I change what I wrote on Facebook:

‘Daniel and I are okay.’

‘I won’t write safe. Queers are never completely safe, queers of colour even less so.’

on the phone
over and
over again
social media
news now
I realise I should and can

Martin and I leave the cabin and walk up into the mountains. I tell him how his first comment this morning had affected me. He apologises for not being sensitive enough to me and what I was going through. ‘Yes,’ he says, ‘I am straight and white, I don’t fully understand, I want to work on what I can.’ I appreciate it. After a while, I turn back while he continues for a longer walk. But on the way back, I get lost in thoughts. I decide to stop and listen to the wind.

just wind
one vibrating field
a wild hare
completely still, staring at
another one over there
I smile, almost cry
summer rain

Eventually, I find my way back to the cabin.

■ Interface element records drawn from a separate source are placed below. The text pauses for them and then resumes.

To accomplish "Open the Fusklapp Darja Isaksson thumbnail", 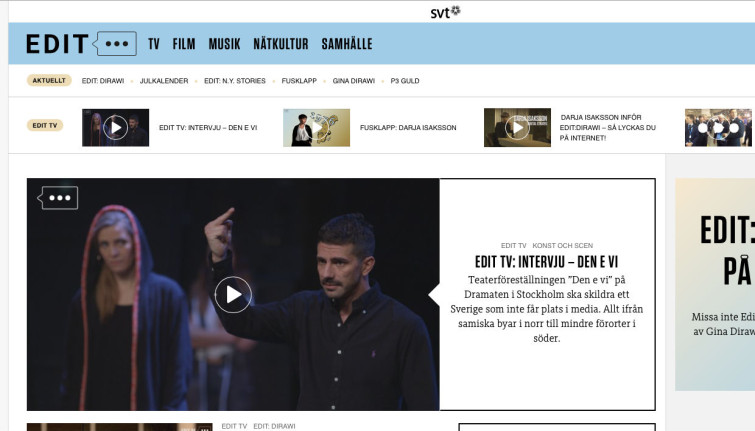I will point(316,128).
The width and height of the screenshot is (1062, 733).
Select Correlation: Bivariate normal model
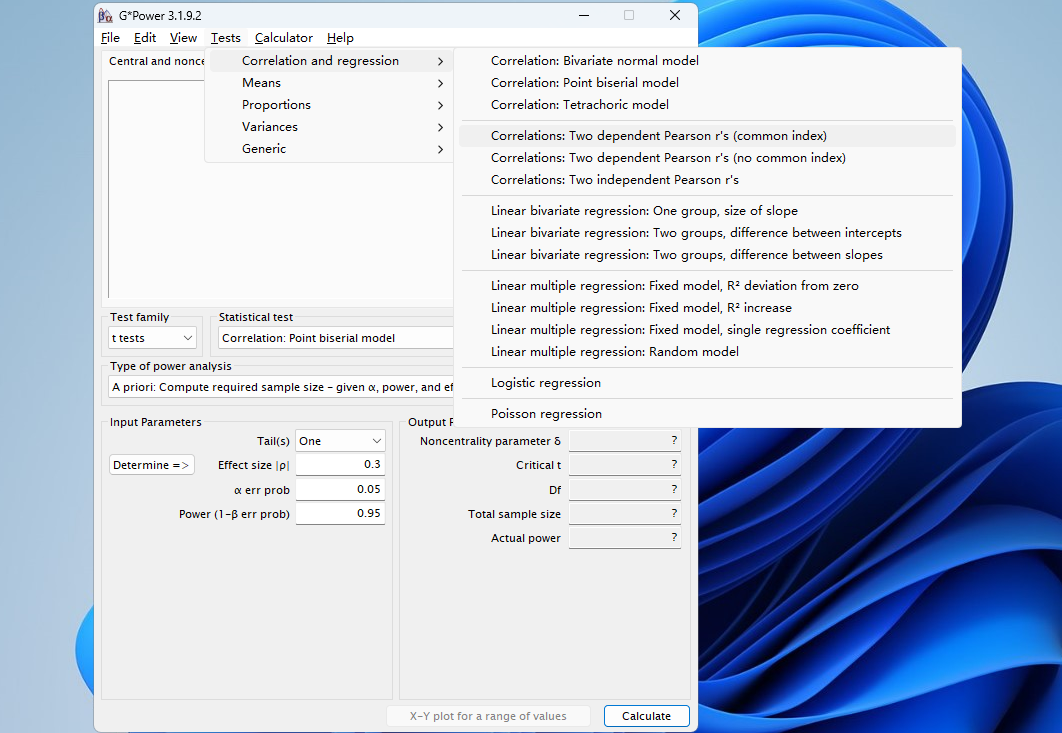(594, 61)
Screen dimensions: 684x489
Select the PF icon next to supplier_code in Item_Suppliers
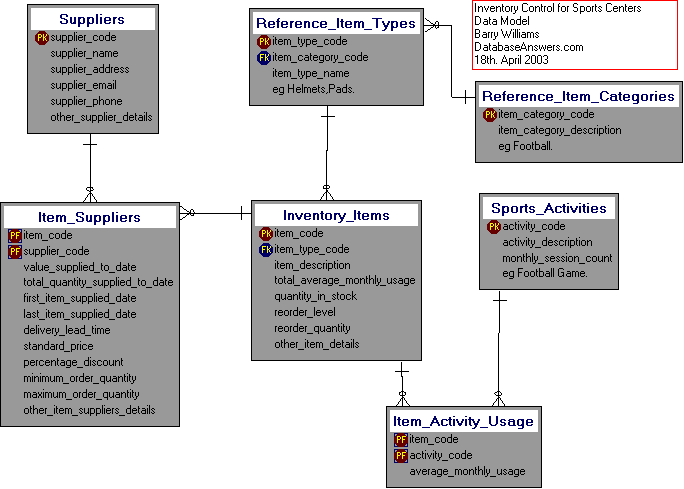(x=15, y=252)
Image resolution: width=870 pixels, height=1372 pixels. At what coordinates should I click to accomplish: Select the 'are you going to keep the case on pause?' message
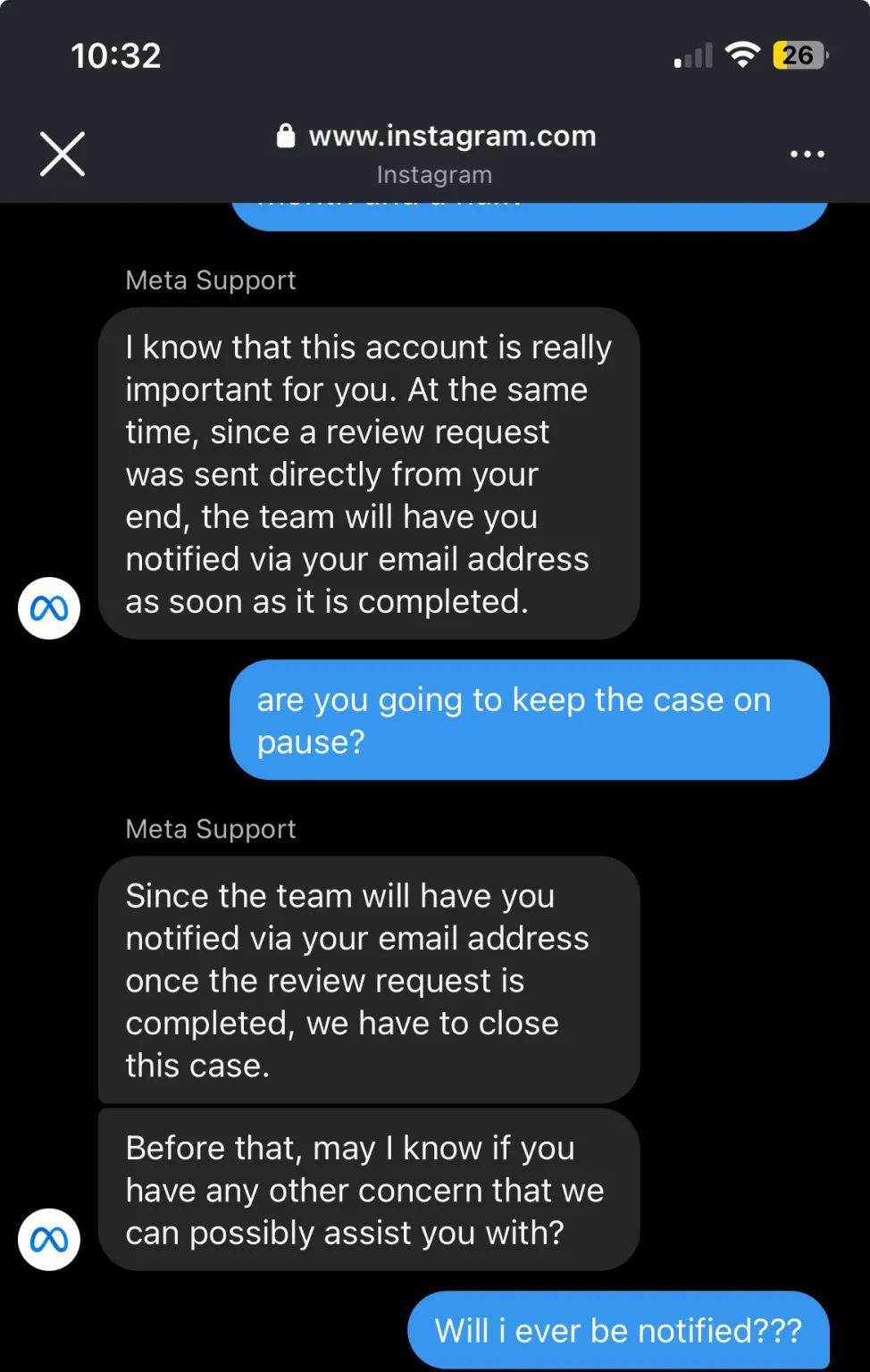coord(529,720)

I sit down and meditate:

A mountain,
firm body-ground.
A lake,
fresh in this mouth.
in, out, still for a while, in.
A sun
shining between these eyes.
This never dies.

Martin returns. ‘Do you want to watch the evening news together, Vikram?’ We can watch for a little while. On the news, a gay acquaintance, tearful, says that all emotions should be allowed today, fear, anger, sadness, not just pride. Martin says, ‘Why not every day?! Norway is so small!’ ‘Yeah, let’s watch something else now.’ We do. It’s not very good. But okay for now. I eat lots of sweets. Before going to bed we embrace. Heart to heart. Bellies close, I sense mine, his, rising and falling with the breath. His warm hands on my back, at the back of my heart where I’d struggle to reach myself. One, two, three, four, five, six seconds. At least. He whispers, ‘I love you, Vikram. I love you, best friend.’

In bed, I write, ‘I love you, Daniel. I look forward to seeing you on Monday. Good night.’

I put the phone away. What was that subtle scent? Can I remember from up here in the mountains, some snow on the other side of the lake, the night still light in the Norwegian summer. Not just pleasant. Could I smell the traces of the world the ants had walked through? Pleasure but also pain. Relief but also terror. Everything on these thin pink pink pink petals, bursting into laughter just outside Oslo now. The ants leave to return again next spring. Perhaps I’ll call the poem ‘Protection of peonies’.